§ **SOURCE EXCERPT**:
((

Skip to contents

This function takes a data frame as argument and returns the column names (or indices) of all columns containing dates and the most likely column containing year information, if any. It can be used to automate the search of date and year columns in data frames.

Usage

find_timecol(x, return_index = FALSE, allow_NA = TRUE, sample_size = 1000)

Arguments

x

A data frame object

return_index

A logical value indicating whether the function should return the index of time columns instead of the column names. Default is FALSE, column names are returned.

allow_NA

Logical value indicating whether to allow time columns to contain NA values. Default is allow_NA=FALSE, the function will not return time column containing NA values.

))

§ **DATA SECTION**:
((

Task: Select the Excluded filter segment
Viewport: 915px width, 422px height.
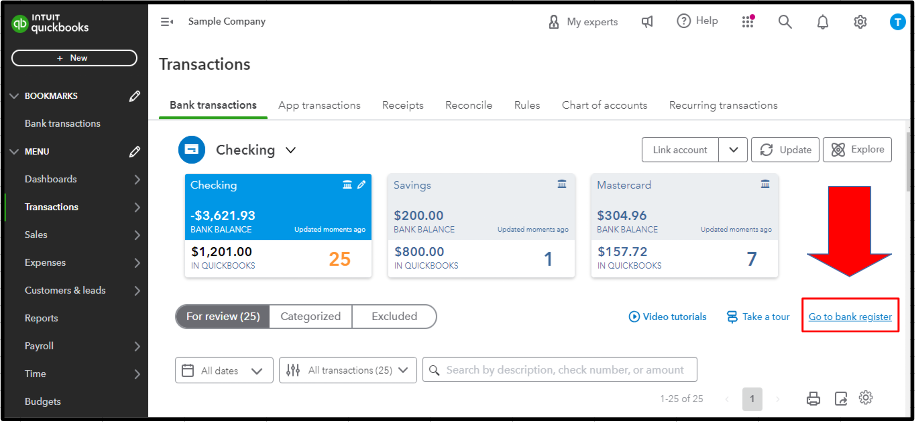Action: coord(394,316)
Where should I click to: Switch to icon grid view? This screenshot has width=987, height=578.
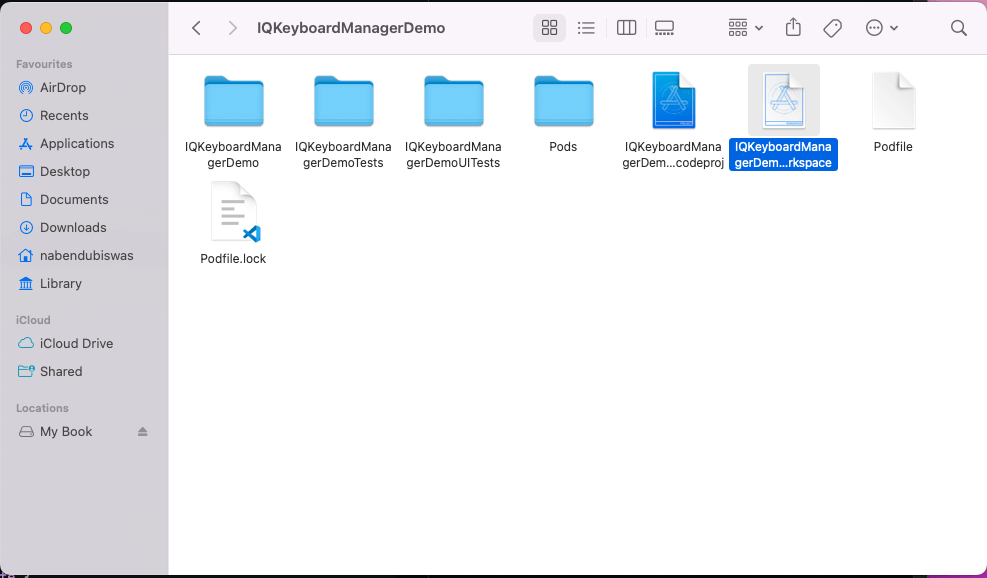[549, 28]
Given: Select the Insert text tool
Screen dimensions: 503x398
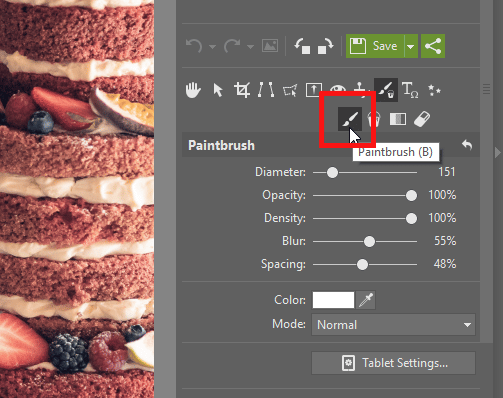Looking at the screenshot, I should pyautogui.click(x=410, y=90).

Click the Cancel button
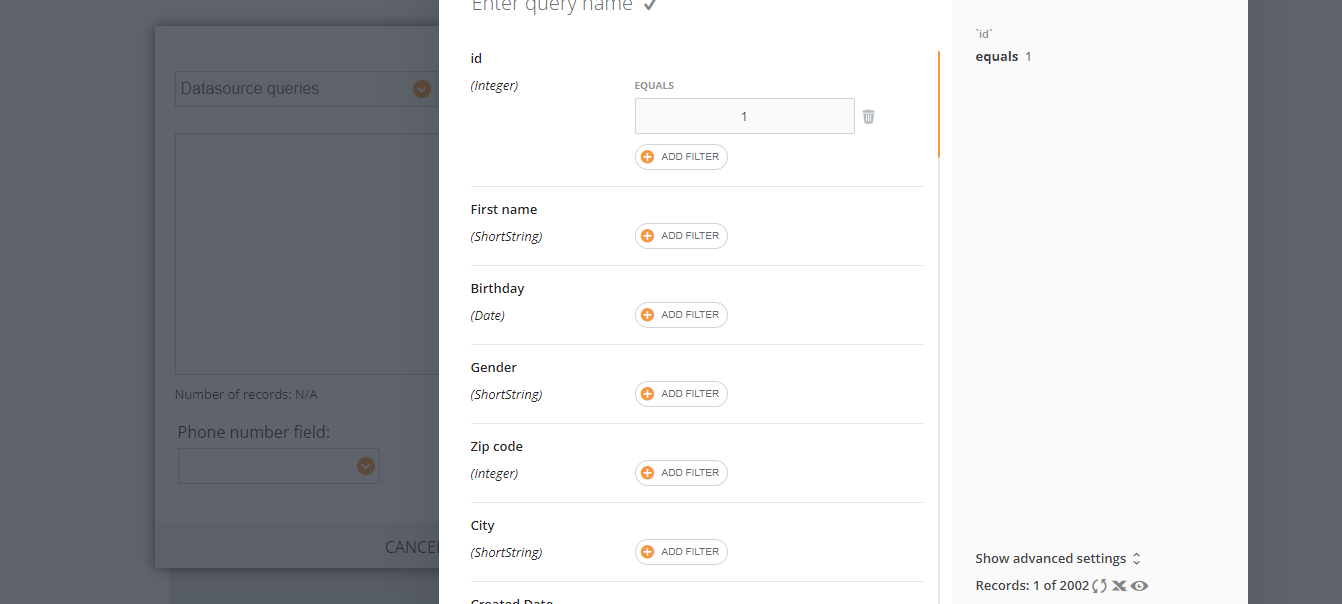[412, 547]
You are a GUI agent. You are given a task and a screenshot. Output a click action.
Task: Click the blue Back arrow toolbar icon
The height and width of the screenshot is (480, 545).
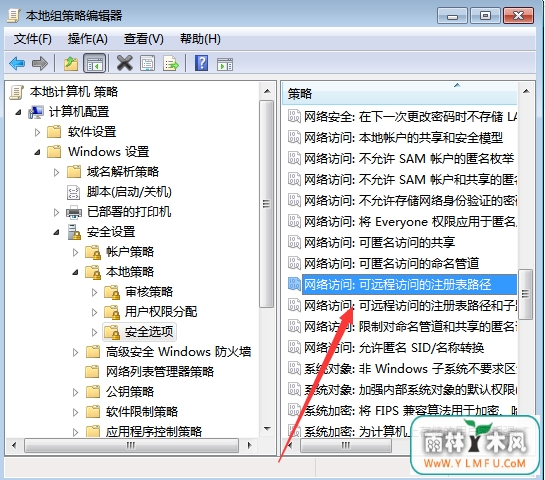pos(17,64)

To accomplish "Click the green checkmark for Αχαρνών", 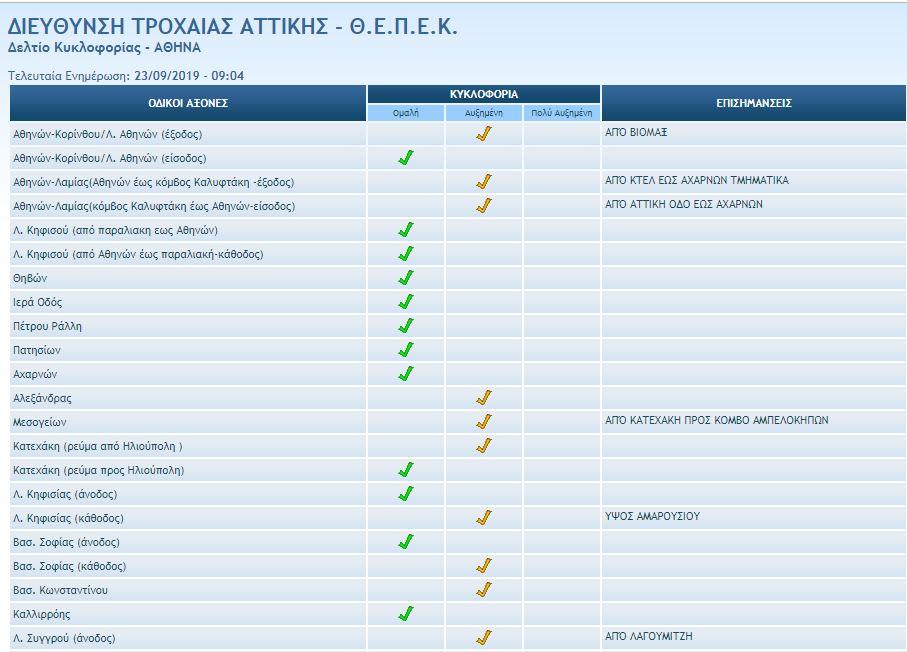I will point(405,373).
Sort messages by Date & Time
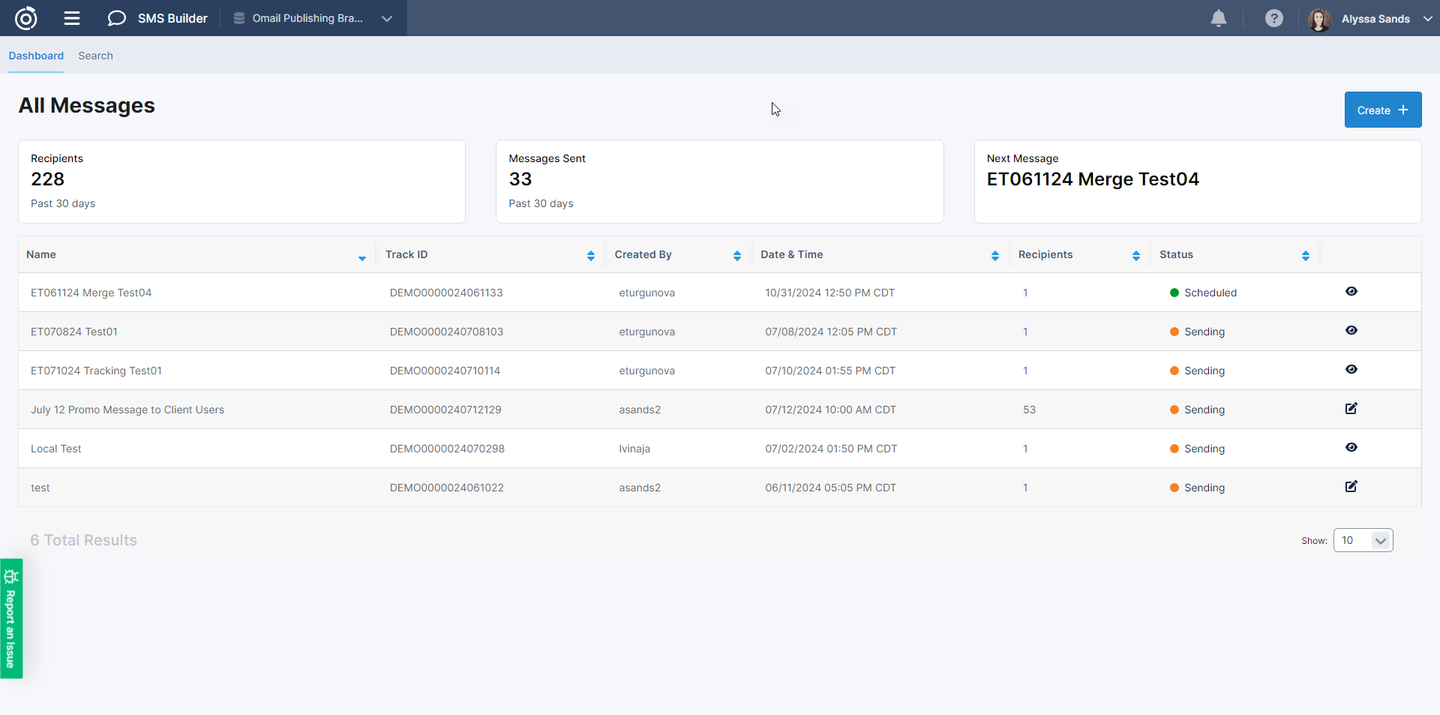 994,256
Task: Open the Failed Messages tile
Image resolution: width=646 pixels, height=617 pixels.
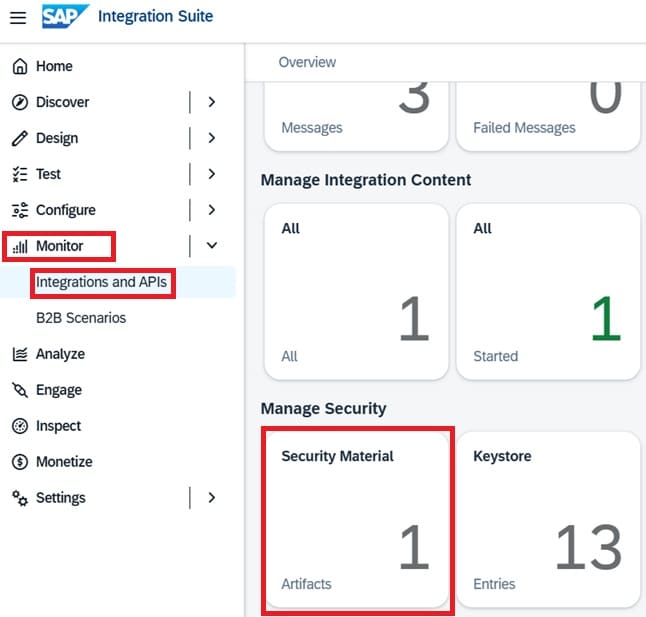Action: point(548,115)
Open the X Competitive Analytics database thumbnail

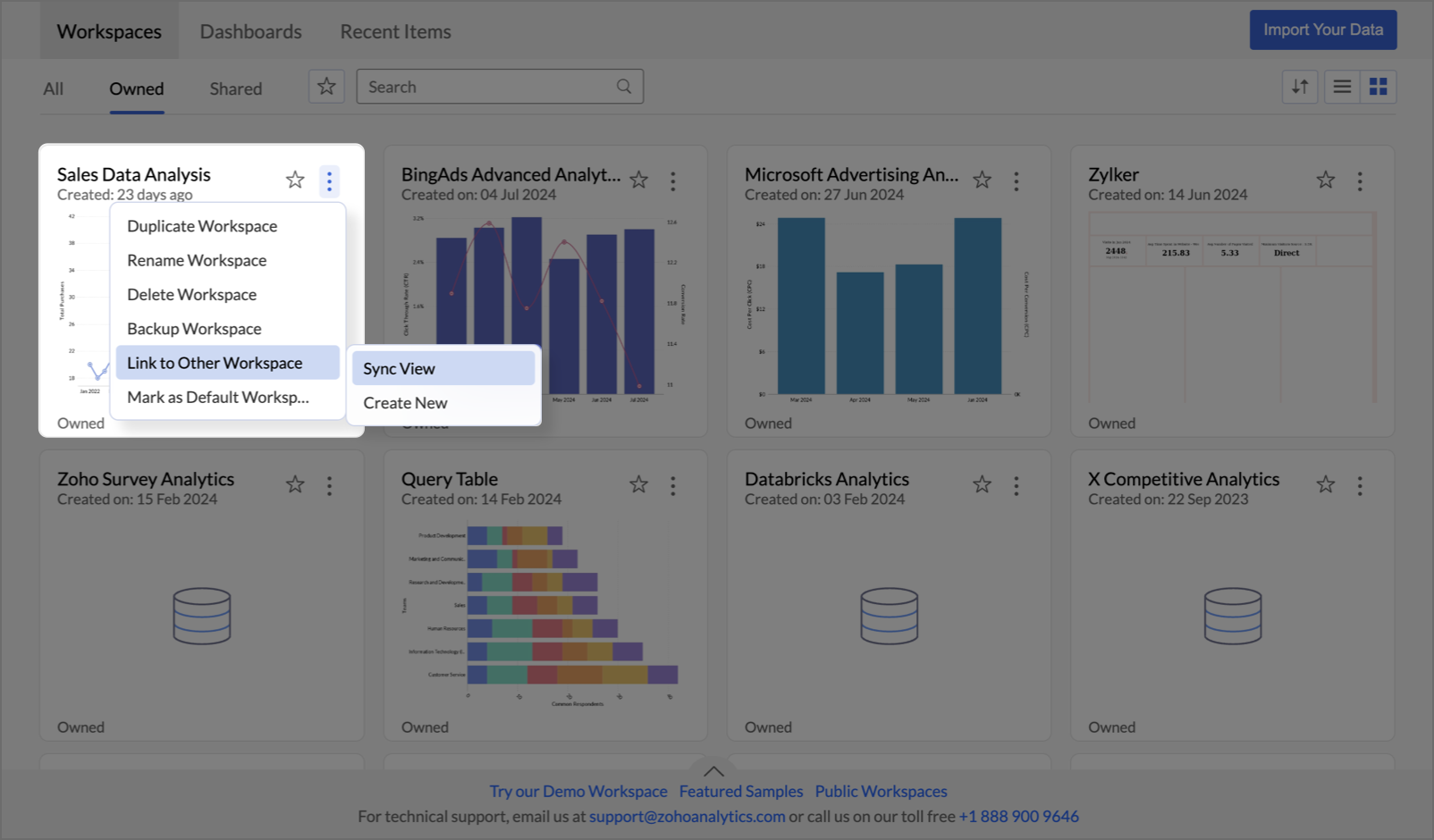tap(1232, 616)
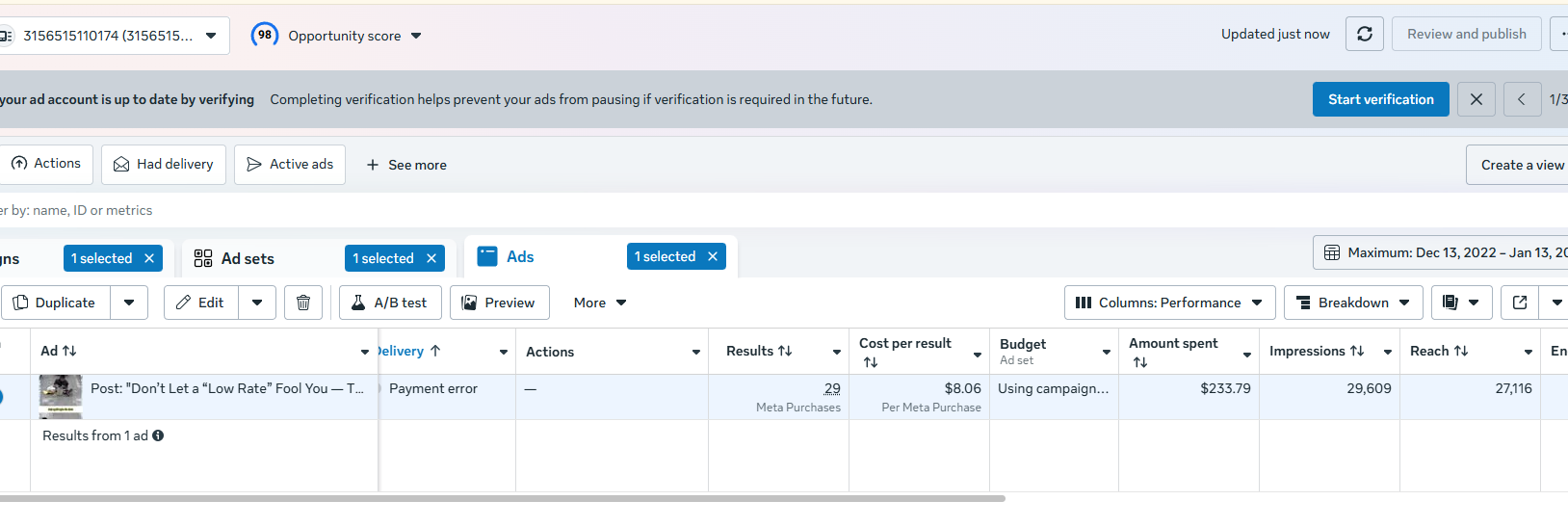Switch to the Ad sets tab
The image size is (1568, 527).
[248, 258]
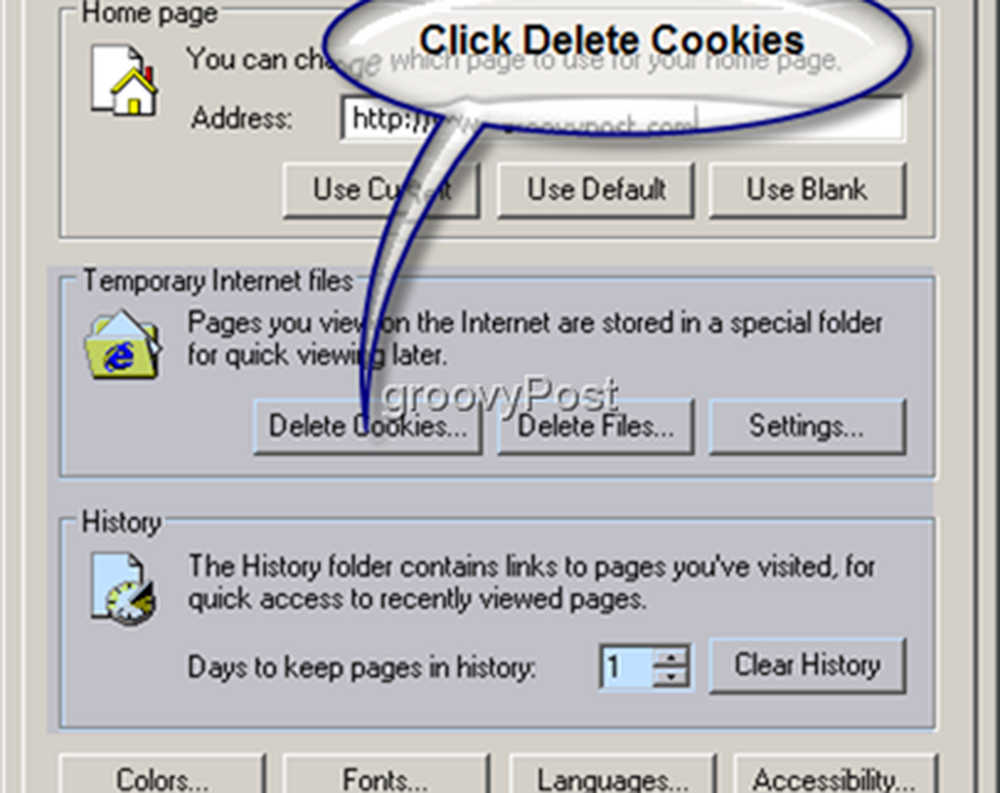Click the home page Address field

pyautogui.click(x=622, y=118)
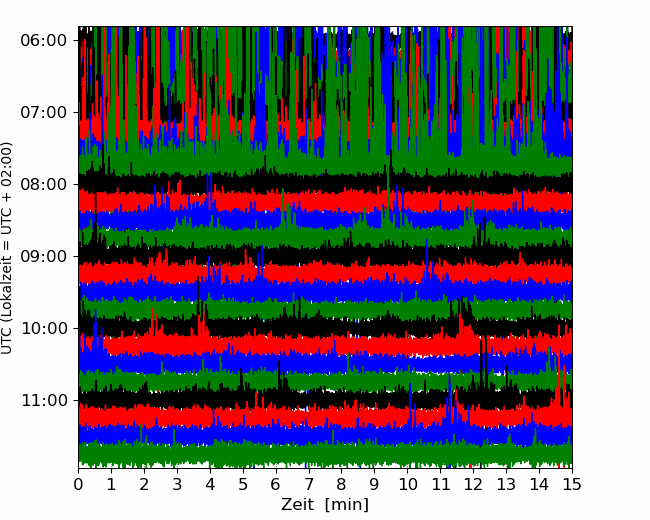Click the bottom green trace below 11:00
The height and width of the screenshot is (520, 650).
tap(325, 454)
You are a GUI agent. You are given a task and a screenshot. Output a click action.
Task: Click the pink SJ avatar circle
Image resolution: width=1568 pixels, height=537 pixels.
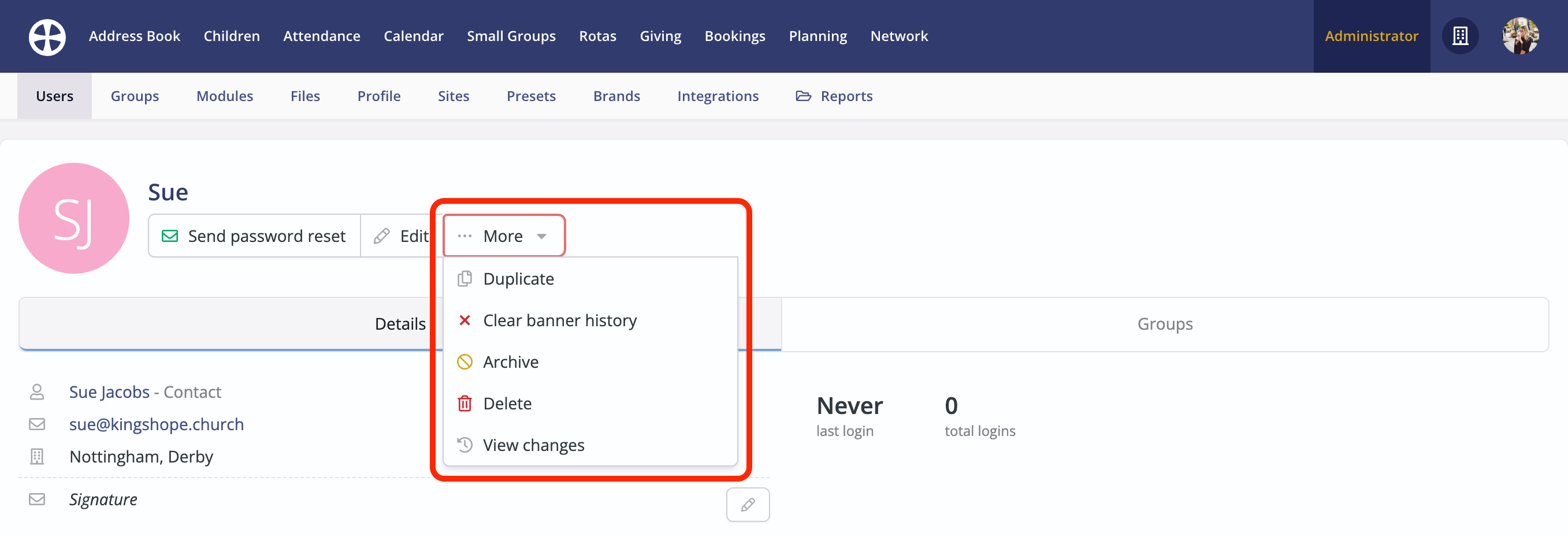[73, 218]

))

§ **TASKS FOR THIS EXERCISE**:
a - Extract every line of the records that contains the string "pixels".
b - Continue the find_timecol documentation from where it stops.

§ **ANSWERS PROVIDED**:
a -
Image resolution: width=646 pixels, height=617 pixels.
Image resolution: width=1568 pixels, height=537 pixels.

b -
sample_size

Either NA or a numeric value indicating the sample size used for evaluating columns. Default is 1000. If NA is passed, the function will evaluate the full table. The minimum accepted value is 100 (i.e. 100 randomly sampled rows are used to evaluate the columns). This parameter can be tuned to speed up computation on long datasets. Taking a sample could result in inexact identification of key columns, accuracy improves with larger samples.

Value

Returns a vector of names (return_index=FALSE) or indices (return_index=TRUE) of columns containing date or year information. Only the most likely year column is returned.

Examples

find_timecol(x=data.frame(a=1970:2020, year=1970:2020, b=rep("2020-01-01",51),c=sample(1:1000,51)))
#> [1] "year" "b"